# About this exercise:
Only one stretch of the data below should be repeated: the lines from the line containing "You are a computer-use agent. Screen" through the line containing "The width and height of the screenshot is (453, 238).", inclusive, exactly as they are.

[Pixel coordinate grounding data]
────────

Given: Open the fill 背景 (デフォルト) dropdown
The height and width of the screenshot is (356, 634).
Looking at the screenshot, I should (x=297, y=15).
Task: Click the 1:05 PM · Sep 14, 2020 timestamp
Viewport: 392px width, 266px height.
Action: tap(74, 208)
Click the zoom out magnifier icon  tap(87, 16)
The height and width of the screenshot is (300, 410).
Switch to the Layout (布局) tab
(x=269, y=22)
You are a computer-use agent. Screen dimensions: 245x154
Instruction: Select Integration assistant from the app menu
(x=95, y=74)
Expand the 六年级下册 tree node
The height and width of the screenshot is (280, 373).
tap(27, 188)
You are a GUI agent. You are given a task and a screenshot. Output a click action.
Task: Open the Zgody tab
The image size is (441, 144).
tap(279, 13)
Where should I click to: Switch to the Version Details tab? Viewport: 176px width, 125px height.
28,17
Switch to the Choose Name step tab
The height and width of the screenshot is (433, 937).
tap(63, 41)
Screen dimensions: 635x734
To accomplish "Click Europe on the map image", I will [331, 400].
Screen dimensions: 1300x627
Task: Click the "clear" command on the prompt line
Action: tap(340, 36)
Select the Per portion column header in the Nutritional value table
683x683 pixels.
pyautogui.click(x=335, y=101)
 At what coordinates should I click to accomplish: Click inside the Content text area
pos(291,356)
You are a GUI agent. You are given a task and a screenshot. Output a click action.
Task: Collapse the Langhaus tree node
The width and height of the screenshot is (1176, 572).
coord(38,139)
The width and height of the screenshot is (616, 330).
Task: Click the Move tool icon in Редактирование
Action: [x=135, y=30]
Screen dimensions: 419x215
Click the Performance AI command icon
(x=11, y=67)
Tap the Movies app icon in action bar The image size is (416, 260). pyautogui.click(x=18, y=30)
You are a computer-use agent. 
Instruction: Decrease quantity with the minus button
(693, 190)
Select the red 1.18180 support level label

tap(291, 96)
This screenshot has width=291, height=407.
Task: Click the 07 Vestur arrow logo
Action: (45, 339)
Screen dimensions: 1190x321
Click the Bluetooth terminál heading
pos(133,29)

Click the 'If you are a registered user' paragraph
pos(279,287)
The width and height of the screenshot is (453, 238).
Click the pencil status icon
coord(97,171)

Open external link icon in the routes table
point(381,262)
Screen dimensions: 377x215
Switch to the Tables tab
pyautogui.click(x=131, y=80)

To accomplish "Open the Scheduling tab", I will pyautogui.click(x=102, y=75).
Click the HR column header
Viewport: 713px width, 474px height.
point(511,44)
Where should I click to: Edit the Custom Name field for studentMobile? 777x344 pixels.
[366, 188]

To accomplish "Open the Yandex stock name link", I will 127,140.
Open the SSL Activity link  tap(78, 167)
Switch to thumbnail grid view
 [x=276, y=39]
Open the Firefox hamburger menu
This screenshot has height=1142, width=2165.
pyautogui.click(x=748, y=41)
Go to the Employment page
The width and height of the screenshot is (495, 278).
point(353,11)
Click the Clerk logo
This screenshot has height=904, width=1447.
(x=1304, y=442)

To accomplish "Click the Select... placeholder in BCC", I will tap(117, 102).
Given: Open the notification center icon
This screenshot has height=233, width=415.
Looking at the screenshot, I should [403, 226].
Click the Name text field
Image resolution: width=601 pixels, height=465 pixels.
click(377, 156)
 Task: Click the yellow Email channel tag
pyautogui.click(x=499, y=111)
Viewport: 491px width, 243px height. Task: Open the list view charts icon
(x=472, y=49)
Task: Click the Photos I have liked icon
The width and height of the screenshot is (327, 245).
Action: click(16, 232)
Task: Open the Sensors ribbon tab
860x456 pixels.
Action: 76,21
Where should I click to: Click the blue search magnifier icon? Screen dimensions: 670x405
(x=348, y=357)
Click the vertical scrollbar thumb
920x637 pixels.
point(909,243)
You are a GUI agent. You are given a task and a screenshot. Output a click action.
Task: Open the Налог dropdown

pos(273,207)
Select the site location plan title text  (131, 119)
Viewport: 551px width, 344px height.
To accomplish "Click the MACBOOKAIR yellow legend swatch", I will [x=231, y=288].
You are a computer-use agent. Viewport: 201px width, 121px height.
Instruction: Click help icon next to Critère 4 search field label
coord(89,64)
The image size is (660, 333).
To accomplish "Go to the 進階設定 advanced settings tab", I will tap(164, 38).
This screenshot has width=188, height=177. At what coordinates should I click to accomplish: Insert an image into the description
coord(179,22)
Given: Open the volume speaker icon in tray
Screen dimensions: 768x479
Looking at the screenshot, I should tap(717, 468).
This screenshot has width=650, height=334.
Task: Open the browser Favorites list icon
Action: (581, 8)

────────

# Response box:
You are a computer-use agent. Screen dimensions: 245x154
Instruction: Select Integration assistant from the app menu
(x=95, y=74)
Expand the 六年级下册 tree node
The height and width of the screenshot is (280, 373).
tap(27, 188)
You are a GUI agent. You are given a task and a screenshot. Output a click action.
Task: Open the Zgody tab
The image size is (441, 144).
tap(279, 13)
Where should I click to: Switch to the Version Details tab? Viewport: 176px width, 125px height.
28,17
Switch to the Choose Name step tab
The height and width of the screenshot is (433, 937).
tap(63, 41)
Screen dimensions: 635x734
To accomplish "Click Europe on the map image", I will [331, 400].
Screen dimensions: 1300x627
Task: Click the "clear" command on the prompt line
Action: tap(340, 36)
Select the Per portion column header in the Nutritional value table
683x683 pixels.
pyautogui.click(x=335, y=101)
 At what coordinates should I click to accomplish: Click inside the Content text area
pos(291,356)
You are a GUI agent. You are given a task and a screenshot. Output a click action.
Task: Collapse the Langhaus tree node
The width and height of the screenshot is (1176, 572).
coord(38,139)
The width and height of the screenshot is (616, 330).
Task: Click the Move tool icon in Редактирование
Action: [x=135, y=30]
Screen dimensions: 419x215
Click the Performance AI command icon
(x=11, y=67)
Tap the Movies app icon in action bar The image size is (416, 260). pyautogui.click(x=18, y=30)
You are a computer-use agent. 
Instruction: Decrease quantity with the minus button
(693, 190)
Select the red 1.18180 support level label

tap(291, 96)
This screenshot has width=291, height=407.
Task: Click the 07 Vestur arrow logo
Action: (45, 339)
Screen dimensions: 1190x321
Click the Bluetooth terminál heading
pos(133,29)

Click the 'If you are a registered user' paragraph
pos(279,287)
The width and height of the screenshot is (453, 238).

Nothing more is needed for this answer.